Adult immunisation in the UK
Country of origin: UK
Click for Full Details: www.ilcuk.org.ukA new report examines the UK adult immunisation policy framework in light of new European research conducted by SAATI (Supporting Active Ageing Through Immunisation).
SAATI is a voluntary, pan-European partnership of individuals, from a variety of backgrounds including clinicians, health promotion experts and industry among others, who have coalesced around a shared commitment to tackle low public awareness of the risk and burden of vaccine-preventable diseases.
In November 2013, SAATI published, ‘Adult vaccination: a key component of healthy ageing. Benefits of life-course immunisation in Europe’. Seven vaccine-preventable diseases were focussed on: flu, pneumonia, herpes zoster, invasive pneumococcal disease, pertussis, diphtheria and tetanus.

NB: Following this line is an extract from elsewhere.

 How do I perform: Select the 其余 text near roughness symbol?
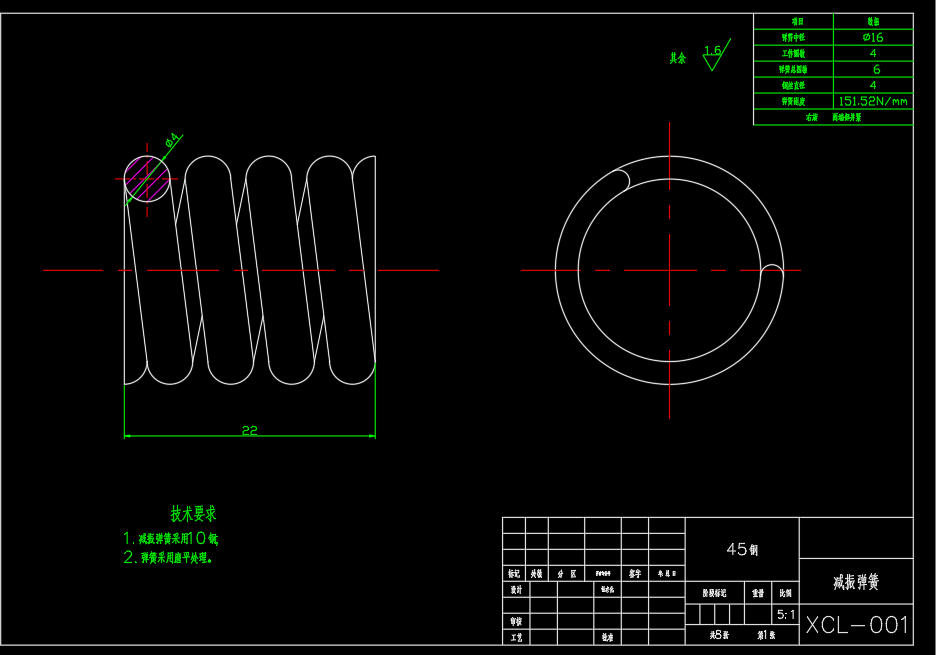(x=678, y=59)
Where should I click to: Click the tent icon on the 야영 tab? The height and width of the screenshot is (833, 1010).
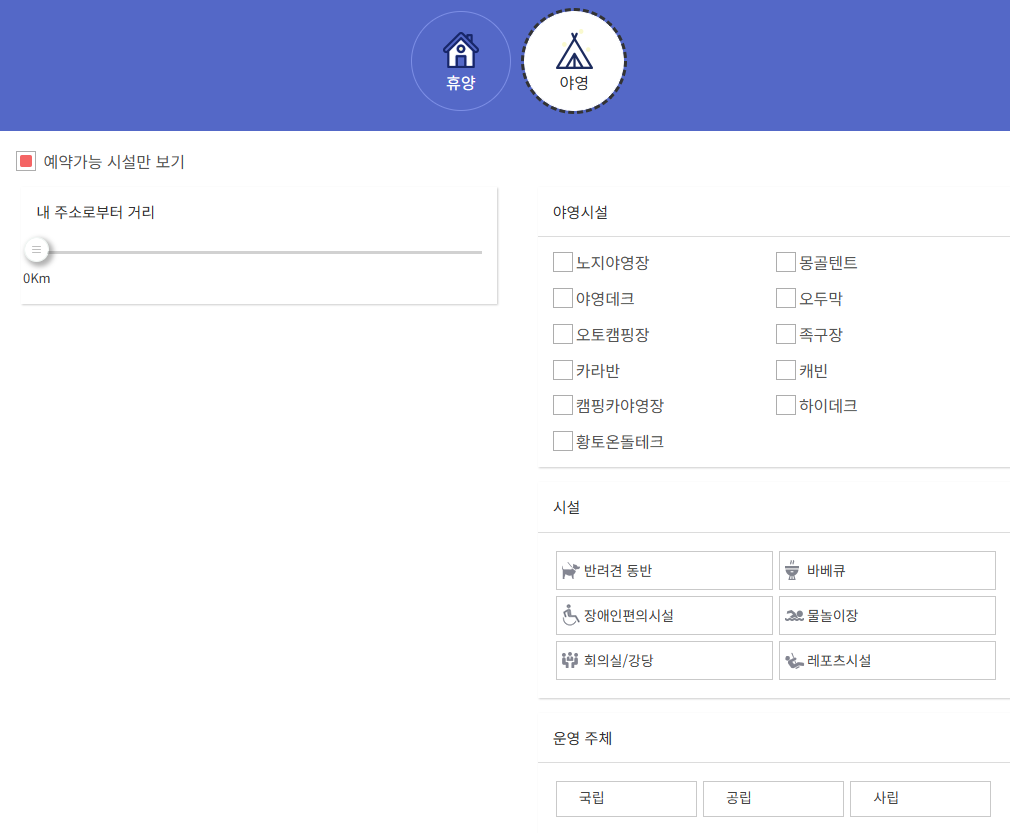(x=574, y=47)
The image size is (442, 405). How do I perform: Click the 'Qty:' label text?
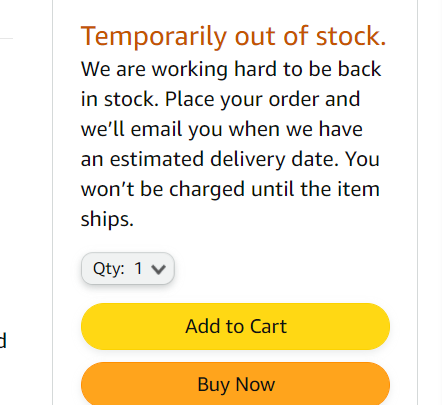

This report, ‘Immune response. Adult immunisation in the UK’, incorporates evidence emerging from the SAATI report but takes a UK perspective on the findings. A focus group involving key experts from the immunisation policy landscape in the UK, including those involved in front-line delivery informed findings. This report has been funded through an unrestricted educational grant from Pfizer International Operations.
The case for adult immunisation as set out in the report includes:
Vaccination has an instrumental role to play as a preventative public health intervention, within broader healthy ageing strategies,
A greater focus on the vaccination of older adults is particularly important due to immunosenescence, antimicrobial resistance and global migration,
There is strong evidence regarding the cost effectiveness of adult immunisation as a public health intervention; utility of immunisation as a cost effective measure was found for four of the seven vaccine-preventable diseases within the EU SAATI report, while for the other three vaccines, a lack of studies meant that this analysis could not be undertaken.
The report highlights a number of policy recommendations that include:
• Joint Strategic Needs Assessments (JSNA’s) should take a life-course approach to Immunisation,
• Health and Wellbeing Boards should ensure that that life-course vaccination is adequately considered as part of health planning andb commissioning,
• Commissioning arrangements for immunisation should support the uptake of adult vaccination.
The report provides a strong rationale for adopting a life-course approach to immunisation within the context of healthy ageing.